Summer brings outdoor activity opportunities. Pickleball courts light up. Golf courses fill with early morning rounds. Hiking trails beckon. But summer is also when we see the highest volume of pickleball and golf-related injuries — injuries that sideline you from other training and activities you love.


Here's what matters: these injuries aren't inevitable. They're predictable, preventable injuries that follow clear patterns. Understanding why summer brings injury spikes and what prevention actually looks like keeps you training all season without interruption.


At Nashville Physical Therapy & Performance, we work with dozens of summer athletes each year — pickleball enthusiasts, golfers, runners training alongside these activities.


We see exactly what prevents injuries and what leads to them. Most summer injury patterns are completely avoidable with the right assessment and prevention strategy.

The athletes who stay healthy all summer aren't the lucky ones. They're the ones who understand injury risk and address it before it becomes a problem.
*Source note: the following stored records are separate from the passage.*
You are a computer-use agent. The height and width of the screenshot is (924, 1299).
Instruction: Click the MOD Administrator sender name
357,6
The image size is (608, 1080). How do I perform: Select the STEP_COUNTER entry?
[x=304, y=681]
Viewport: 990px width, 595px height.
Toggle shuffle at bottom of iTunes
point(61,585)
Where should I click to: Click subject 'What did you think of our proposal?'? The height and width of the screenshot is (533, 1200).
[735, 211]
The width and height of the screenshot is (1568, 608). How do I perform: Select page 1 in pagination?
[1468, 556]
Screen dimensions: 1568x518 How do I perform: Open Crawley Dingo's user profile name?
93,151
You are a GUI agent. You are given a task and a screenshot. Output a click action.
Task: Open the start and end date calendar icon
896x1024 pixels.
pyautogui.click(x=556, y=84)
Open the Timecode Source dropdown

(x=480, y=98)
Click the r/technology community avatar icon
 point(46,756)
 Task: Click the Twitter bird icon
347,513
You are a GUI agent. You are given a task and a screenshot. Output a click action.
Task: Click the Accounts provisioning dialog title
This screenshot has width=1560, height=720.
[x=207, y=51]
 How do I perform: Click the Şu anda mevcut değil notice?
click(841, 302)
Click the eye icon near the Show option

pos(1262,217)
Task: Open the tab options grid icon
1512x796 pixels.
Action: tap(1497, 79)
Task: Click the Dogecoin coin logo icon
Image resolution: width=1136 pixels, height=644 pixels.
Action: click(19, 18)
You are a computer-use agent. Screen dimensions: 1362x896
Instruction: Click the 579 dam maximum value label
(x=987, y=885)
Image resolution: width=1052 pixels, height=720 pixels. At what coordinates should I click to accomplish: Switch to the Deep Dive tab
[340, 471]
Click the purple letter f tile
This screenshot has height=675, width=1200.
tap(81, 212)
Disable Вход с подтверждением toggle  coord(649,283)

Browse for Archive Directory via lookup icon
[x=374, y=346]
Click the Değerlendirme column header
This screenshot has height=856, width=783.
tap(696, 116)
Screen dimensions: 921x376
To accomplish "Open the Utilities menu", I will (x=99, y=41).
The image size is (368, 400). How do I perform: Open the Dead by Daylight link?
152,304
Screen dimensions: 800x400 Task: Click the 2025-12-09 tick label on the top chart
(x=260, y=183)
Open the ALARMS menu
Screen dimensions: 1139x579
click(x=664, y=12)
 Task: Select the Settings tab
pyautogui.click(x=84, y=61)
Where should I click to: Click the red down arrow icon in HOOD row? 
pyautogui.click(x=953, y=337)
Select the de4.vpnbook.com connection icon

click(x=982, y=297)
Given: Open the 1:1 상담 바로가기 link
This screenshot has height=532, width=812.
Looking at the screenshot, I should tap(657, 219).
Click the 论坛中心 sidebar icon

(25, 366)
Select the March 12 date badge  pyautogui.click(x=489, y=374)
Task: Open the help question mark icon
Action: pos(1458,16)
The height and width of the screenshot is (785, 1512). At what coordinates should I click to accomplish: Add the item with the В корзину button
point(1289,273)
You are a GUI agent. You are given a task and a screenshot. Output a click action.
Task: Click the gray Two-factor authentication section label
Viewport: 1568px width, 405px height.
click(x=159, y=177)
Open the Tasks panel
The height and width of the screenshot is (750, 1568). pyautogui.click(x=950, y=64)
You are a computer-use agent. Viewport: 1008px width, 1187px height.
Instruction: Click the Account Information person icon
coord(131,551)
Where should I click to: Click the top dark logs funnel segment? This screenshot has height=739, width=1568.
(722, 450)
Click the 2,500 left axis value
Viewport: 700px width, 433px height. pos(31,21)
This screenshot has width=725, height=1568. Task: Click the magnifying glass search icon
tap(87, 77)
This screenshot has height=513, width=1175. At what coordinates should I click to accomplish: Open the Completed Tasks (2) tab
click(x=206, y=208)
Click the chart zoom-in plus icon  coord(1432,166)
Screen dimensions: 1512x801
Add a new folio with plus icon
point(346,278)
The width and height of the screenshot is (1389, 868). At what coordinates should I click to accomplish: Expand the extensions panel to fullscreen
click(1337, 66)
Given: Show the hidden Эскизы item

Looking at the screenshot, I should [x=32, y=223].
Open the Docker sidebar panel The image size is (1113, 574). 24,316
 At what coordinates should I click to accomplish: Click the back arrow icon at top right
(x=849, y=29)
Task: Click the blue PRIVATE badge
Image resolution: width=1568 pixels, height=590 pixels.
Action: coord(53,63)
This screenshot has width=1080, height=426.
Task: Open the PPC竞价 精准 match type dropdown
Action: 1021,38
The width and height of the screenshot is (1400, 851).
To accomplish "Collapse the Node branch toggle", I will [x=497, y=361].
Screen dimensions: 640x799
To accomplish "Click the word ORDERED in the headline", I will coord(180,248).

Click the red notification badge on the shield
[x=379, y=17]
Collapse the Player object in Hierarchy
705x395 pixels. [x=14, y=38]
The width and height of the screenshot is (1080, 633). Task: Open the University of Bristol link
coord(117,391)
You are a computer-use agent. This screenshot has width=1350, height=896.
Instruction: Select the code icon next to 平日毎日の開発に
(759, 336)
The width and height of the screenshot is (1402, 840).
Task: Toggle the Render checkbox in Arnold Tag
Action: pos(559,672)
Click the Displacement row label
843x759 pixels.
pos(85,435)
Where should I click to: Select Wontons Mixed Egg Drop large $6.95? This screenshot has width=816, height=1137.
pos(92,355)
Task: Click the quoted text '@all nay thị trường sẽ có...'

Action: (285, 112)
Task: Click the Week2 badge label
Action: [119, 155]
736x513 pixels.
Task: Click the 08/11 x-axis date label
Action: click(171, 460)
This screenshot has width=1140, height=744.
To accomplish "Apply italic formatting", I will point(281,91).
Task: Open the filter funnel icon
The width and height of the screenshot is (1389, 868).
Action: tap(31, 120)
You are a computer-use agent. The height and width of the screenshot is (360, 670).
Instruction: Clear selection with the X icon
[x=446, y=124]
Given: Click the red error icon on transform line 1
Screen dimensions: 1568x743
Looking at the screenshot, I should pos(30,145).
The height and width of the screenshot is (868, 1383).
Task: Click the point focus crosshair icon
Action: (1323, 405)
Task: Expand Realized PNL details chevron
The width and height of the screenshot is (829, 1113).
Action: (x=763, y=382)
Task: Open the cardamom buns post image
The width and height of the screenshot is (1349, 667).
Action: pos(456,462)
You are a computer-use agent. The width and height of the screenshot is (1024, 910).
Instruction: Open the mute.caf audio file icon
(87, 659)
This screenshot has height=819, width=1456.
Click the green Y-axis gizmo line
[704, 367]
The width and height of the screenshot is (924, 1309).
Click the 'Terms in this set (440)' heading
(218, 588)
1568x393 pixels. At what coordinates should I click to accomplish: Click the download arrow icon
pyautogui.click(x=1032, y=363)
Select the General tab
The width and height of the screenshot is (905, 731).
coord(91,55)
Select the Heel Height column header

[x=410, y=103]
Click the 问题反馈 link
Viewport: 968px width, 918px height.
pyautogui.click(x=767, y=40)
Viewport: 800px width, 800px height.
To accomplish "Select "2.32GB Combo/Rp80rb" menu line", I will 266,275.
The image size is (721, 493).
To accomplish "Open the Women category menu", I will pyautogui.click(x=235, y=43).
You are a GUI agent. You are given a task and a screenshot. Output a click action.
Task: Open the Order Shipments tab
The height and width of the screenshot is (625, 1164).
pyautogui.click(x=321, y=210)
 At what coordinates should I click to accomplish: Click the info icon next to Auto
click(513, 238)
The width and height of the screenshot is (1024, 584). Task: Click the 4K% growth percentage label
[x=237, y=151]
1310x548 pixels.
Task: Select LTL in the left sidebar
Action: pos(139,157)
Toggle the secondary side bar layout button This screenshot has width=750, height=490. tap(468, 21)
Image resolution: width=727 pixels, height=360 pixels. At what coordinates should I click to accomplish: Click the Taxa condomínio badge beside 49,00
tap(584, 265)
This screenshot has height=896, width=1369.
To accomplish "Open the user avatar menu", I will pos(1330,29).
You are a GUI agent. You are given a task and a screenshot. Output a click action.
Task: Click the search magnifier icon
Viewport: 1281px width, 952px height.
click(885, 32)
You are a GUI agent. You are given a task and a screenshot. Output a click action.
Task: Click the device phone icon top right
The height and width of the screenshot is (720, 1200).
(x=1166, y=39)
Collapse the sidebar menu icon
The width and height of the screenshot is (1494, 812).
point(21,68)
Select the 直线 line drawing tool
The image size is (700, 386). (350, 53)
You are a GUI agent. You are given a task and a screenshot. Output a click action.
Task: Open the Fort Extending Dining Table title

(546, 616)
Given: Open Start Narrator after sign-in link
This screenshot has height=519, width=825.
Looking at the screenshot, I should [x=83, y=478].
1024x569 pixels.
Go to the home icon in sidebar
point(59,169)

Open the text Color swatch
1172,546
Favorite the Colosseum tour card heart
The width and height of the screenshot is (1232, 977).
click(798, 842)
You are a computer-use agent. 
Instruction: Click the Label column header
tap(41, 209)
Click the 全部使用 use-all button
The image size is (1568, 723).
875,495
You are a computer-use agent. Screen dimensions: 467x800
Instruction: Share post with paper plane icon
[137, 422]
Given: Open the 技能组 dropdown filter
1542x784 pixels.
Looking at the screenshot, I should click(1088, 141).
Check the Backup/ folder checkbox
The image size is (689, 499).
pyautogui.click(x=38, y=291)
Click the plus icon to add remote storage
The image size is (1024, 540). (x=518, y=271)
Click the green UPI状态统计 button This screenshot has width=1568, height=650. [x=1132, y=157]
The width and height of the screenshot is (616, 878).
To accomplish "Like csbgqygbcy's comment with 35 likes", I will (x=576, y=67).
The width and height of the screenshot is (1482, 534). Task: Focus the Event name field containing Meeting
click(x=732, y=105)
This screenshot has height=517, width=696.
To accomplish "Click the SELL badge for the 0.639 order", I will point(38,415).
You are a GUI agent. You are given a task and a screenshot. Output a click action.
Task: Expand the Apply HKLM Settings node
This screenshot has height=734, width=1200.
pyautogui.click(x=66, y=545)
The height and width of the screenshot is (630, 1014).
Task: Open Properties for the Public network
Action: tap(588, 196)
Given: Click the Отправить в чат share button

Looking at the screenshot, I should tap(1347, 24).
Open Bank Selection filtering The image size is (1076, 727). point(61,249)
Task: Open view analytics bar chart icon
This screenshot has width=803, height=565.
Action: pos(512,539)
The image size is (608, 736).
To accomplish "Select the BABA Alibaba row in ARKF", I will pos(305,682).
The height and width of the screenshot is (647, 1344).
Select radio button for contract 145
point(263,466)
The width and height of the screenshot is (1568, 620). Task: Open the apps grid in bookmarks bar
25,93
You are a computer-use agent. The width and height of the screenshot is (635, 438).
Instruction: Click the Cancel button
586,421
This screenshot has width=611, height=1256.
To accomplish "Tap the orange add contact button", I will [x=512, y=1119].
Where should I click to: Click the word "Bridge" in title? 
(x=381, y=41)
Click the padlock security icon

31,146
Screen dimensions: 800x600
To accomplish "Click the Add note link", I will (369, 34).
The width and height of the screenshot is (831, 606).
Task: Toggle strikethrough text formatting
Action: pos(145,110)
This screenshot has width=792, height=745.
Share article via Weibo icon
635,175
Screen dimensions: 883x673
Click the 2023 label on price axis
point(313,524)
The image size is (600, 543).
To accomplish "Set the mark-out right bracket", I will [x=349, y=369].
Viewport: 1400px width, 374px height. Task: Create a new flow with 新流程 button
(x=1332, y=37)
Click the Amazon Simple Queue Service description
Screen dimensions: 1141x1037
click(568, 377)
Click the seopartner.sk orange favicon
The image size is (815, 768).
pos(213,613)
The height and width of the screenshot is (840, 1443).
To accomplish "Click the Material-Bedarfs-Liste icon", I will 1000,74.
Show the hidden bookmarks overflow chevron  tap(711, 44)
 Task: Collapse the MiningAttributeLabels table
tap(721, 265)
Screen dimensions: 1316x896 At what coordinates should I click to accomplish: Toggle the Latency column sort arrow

Let's talk about why summer intensifies pickleball and golf injury risk, what specific injuries we see, what research shows about prevention, and how to stay active all season without injury interruptions.


Why Do Pickleball and Golf Injuries Spike in Summer? Here's How to Prevent Them and Keep Training All Season:


Why Do Pickleball and Golf Injuries Spike During Summer Months?


Summer creates the perfect storm for pickleball and golf injuries. Multiple factors converge to increase injury risk dramatically.


Increased Activity Volume

Summer brings more time and better weather. You play pickleball twice weekly instead of once. You golf more frequently. You play longer games. Your body faces sudden volume increases it's not prepared for.


Research on seasonal injury patterns shows that activity volume increases in summer are the primary driver of summer injury spikes — not just for pickleball and golf, but across all recreational sports.[^1]


When volume increases too quickly, tissues don't adapt fast enough. Overuse injuries develop.


Inadequate Warm-Up and Preparation

Summer play is often casual. You show up, step on court or tee, and start playing. Minimal warm-up. Minimal preparation.


Casual play without proper warm-up significantly increases injury risk. Your tissues need activation and preparation for the demands about to be placed on them.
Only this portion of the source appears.